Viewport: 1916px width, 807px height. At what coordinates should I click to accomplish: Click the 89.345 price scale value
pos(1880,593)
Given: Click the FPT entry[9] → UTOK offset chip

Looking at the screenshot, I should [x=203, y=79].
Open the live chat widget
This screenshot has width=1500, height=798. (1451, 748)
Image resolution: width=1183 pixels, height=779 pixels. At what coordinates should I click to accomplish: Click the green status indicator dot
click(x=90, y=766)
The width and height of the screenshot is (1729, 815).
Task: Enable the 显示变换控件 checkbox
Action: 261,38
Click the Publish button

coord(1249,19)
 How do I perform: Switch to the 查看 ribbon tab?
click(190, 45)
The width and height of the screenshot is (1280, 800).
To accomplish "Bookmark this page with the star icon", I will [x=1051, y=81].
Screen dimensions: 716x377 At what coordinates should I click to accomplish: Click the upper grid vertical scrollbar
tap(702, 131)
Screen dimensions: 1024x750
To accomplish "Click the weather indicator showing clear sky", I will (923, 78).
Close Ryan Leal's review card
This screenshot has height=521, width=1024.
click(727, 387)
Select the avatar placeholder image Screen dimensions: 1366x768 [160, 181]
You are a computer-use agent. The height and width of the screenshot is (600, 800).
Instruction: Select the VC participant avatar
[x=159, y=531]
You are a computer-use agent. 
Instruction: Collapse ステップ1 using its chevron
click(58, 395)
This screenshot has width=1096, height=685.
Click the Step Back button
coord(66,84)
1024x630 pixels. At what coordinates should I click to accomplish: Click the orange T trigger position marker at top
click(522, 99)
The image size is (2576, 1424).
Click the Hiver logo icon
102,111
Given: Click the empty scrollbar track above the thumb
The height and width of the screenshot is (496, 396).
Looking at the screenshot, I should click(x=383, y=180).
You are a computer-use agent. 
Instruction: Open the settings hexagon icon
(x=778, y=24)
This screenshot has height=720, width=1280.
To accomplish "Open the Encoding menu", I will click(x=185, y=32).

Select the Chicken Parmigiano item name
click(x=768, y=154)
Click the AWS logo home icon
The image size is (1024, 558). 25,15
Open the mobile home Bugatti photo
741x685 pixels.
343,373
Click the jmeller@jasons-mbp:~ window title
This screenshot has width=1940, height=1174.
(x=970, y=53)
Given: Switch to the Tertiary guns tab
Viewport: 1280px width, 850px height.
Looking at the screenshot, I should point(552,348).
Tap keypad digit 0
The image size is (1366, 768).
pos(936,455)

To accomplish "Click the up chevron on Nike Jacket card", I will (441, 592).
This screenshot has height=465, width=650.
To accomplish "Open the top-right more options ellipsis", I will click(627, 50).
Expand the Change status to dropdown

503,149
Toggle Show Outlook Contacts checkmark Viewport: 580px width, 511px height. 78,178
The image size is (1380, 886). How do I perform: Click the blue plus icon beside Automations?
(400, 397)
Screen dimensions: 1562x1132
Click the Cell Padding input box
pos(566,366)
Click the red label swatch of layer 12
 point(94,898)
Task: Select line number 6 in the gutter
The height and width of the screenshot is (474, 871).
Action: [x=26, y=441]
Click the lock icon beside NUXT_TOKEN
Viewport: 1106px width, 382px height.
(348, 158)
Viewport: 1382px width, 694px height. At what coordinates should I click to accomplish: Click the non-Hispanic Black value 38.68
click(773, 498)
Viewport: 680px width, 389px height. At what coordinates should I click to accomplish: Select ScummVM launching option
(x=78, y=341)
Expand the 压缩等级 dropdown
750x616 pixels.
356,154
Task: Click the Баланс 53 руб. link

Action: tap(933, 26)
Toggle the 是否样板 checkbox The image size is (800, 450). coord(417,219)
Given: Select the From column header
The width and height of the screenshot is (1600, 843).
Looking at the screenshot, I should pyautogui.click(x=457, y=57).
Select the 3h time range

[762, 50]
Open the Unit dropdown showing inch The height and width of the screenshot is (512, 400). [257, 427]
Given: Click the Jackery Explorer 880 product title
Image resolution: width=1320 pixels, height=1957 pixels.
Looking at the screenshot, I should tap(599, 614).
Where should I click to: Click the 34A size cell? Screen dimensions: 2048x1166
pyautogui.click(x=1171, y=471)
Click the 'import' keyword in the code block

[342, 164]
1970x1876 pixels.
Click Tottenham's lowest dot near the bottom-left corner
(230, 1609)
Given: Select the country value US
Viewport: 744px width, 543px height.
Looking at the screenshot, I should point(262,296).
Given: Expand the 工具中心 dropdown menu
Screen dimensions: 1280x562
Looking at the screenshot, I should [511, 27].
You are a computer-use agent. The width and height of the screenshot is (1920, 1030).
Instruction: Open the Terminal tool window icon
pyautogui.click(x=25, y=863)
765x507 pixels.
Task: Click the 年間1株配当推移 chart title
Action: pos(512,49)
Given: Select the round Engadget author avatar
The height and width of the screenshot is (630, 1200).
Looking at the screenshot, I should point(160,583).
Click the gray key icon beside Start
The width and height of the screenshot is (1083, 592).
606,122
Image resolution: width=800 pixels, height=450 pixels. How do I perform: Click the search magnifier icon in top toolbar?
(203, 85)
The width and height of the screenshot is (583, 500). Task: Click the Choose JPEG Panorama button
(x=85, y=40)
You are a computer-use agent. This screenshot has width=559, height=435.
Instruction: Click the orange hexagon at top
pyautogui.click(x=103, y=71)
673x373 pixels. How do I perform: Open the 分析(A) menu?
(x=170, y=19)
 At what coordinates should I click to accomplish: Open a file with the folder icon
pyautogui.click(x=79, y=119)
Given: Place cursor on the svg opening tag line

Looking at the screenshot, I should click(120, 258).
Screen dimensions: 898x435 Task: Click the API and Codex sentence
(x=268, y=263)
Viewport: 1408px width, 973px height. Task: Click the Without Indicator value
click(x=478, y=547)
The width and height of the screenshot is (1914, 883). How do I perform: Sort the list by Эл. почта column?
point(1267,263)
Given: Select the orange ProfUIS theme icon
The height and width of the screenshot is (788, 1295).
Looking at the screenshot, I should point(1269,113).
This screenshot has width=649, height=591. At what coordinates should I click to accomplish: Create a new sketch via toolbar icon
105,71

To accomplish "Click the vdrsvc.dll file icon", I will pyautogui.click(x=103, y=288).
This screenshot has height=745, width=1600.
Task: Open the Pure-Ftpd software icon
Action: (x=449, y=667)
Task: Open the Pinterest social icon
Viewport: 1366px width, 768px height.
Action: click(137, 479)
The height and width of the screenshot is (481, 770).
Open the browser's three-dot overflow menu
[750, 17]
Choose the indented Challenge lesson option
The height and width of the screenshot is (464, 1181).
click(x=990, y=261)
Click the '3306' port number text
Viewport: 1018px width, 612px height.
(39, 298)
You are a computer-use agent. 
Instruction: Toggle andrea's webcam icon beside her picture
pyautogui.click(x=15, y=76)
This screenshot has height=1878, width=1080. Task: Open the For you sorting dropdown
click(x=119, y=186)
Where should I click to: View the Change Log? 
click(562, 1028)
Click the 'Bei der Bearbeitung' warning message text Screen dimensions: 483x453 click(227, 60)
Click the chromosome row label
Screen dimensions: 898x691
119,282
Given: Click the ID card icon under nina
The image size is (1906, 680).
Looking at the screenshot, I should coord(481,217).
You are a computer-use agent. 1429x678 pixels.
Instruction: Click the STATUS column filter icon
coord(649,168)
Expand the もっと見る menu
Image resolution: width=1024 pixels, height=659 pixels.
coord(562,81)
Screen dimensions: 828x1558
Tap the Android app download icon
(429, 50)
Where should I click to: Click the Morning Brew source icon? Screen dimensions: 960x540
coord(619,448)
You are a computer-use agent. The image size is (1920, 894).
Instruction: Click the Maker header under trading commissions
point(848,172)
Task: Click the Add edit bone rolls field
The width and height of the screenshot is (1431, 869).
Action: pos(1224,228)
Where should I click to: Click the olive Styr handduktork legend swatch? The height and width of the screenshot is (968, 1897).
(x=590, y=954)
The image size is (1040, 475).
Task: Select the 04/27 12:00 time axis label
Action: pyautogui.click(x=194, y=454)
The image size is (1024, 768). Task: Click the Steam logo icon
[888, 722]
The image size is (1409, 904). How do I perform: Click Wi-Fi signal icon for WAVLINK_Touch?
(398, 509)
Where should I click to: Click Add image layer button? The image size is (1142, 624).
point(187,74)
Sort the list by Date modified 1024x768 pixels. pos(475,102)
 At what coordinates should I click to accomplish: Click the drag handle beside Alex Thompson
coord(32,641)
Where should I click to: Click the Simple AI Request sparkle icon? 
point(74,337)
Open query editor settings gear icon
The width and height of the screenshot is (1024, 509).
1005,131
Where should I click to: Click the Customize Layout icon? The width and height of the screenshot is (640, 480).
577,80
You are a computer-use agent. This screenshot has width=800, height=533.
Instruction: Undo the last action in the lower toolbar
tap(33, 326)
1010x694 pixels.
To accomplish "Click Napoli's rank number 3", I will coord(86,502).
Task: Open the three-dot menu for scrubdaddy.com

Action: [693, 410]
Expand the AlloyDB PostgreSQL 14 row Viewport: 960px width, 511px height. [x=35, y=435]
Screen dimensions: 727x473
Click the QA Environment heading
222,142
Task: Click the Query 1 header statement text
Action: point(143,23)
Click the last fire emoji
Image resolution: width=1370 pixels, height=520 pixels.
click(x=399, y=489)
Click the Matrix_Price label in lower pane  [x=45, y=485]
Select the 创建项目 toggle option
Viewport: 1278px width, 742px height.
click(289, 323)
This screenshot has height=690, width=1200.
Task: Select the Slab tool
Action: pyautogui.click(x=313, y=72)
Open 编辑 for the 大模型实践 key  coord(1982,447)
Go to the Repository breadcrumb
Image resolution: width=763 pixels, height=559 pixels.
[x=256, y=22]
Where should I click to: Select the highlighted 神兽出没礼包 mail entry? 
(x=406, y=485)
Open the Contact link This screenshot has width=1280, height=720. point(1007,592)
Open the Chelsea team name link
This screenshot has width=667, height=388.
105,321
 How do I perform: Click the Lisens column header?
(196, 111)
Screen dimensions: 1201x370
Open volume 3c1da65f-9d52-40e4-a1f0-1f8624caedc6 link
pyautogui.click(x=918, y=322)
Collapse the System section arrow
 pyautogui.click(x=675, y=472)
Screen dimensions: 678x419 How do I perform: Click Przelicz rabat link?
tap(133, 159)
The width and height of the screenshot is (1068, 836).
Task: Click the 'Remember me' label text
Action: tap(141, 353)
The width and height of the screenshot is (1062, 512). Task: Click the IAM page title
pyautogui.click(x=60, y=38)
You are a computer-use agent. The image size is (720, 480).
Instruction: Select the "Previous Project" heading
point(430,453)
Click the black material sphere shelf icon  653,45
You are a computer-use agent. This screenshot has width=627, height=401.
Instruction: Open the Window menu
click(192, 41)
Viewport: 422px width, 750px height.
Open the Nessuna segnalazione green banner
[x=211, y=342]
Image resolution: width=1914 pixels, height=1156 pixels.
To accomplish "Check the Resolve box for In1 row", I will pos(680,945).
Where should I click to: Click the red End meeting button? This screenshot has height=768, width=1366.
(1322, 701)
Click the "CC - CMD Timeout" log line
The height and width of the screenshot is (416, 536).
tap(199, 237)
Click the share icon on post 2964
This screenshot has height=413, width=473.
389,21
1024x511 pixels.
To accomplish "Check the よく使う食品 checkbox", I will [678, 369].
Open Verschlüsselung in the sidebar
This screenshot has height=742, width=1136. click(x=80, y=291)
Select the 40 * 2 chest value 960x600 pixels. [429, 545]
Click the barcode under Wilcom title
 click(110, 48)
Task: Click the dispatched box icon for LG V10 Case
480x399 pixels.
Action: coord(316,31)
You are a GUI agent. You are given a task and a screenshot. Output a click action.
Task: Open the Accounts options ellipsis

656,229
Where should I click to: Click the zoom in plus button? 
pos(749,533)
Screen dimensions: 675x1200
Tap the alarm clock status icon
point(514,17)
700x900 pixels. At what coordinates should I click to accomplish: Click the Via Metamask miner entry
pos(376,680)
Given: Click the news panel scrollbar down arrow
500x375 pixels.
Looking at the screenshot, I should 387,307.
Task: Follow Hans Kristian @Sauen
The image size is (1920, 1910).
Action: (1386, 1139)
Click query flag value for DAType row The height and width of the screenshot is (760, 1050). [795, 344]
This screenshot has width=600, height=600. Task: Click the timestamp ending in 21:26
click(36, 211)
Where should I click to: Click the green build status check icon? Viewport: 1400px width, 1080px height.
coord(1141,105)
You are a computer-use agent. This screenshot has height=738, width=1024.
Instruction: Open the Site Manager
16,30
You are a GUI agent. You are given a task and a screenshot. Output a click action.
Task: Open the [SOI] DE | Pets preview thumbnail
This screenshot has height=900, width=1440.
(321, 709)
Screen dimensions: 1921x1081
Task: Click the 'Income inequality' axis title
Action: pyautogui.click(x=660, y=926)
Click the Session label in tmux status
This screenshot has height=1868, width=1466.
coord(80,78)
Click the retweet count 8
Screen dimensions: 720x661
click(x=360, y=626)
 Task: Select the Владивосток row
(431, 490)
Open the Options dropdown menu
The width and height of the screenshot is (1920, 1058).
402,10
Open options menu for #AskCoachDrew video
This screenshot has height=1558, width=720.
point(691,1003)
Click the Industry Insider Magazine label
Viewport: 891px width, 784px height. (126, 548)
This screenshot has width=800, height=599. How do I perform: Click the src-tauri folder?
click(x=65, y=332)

* _DIRECTIONS FOR THIS TASK_
In the records above, find every line with the word "number" and copy it.

* _SOLUTION FOR THIS EXERCISE_
Task: Select line number 6 in the gutter
Click the '3306' port number text
To accomplish "Click Napoli's rank number 3", I will coord(86,502).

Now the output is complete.